The split is between failures the model can react to (give it another turn) and failures it can’t (stop).
Wrapping up
We’ve gone from “an LLM is a text predictor” to “an LLM is the brain of a tool-using agent” in about 200 lines. The pieces are small:
- A duck-typed
Tool— anything that responds toname,description,call. - A
ToolRegistrythat’s basically aHashwith a typed lookup error. - An
OllamaClientthat wrapsNet::HTTP. - An
Agentthat loops, parses, dispatches, and stops.
The interesting work isn’t any one component — it’s the protocol between the LLM and the runtime. We chose JSON-with-two-shapes; ReAct prompting; a robust JSON extractor for sloppy models; tool failures that return strings instead of raising. Every framework out there (LangChain, smolagents, Pydantic AI) is doing some variation of the same dance.
If you want to extend this:
- Real tools. Calculator, HTTP fetcher, shell runner with allow-listed commands, sqlite query.

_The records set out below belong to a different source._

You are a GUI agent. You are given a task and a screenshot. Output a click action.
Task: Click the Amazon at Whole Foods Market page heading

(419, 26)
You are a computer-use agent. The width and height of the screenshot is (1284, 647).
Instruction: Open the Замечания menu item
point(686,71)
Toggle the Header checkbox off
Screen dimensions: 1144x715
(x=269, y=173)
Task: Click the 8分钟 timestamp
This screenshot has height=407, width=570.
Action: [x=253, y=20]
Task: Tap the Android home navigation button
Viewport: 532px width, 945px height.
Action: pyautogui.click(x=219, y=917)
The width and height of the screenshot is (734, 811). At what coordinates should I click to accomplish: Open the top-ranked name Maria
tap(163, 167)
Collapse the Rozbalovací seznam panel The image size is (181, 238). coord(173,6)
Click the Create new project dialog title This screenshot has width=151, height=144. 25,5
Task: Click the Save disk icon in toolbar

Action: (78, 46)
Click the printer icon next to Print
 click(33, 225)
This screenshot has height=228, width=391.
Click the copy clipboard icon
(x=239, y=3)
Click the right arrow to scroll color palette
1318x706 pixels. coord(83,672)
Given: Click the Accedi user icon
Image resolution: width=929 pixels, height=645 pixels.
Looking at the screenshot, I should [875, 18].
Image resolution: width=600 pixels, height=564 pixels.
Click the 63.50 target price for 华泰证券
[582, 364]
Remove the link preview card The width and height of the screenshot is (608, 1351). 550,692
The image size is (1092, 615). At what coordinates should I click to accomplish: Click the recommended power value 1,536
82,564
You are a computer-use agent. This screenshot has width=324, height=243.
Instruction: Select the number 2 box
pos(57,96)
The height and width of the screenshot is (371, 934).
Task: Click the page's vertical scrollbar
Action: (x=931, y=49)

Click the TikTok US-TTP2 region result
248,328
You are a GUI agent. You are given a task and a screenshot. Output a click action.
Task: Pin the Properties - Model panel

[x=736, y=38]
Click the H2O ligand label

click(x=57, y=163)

- Multi-step planning. Have the model emit a plan first, then execute it step by step.
- Streaming. Set
stream: trueon the Ollama request and parse partial JSON as it arrives. - Multiple agents. One supervisor agent dispatching to specialist sub-agents, each with its own tool set.
The code from this post is in rupi. It’s about 200 lines,
has 19 unit tests, no runtime dependencies, and runs against any
Ollama-served model. Steal whatever’s useful.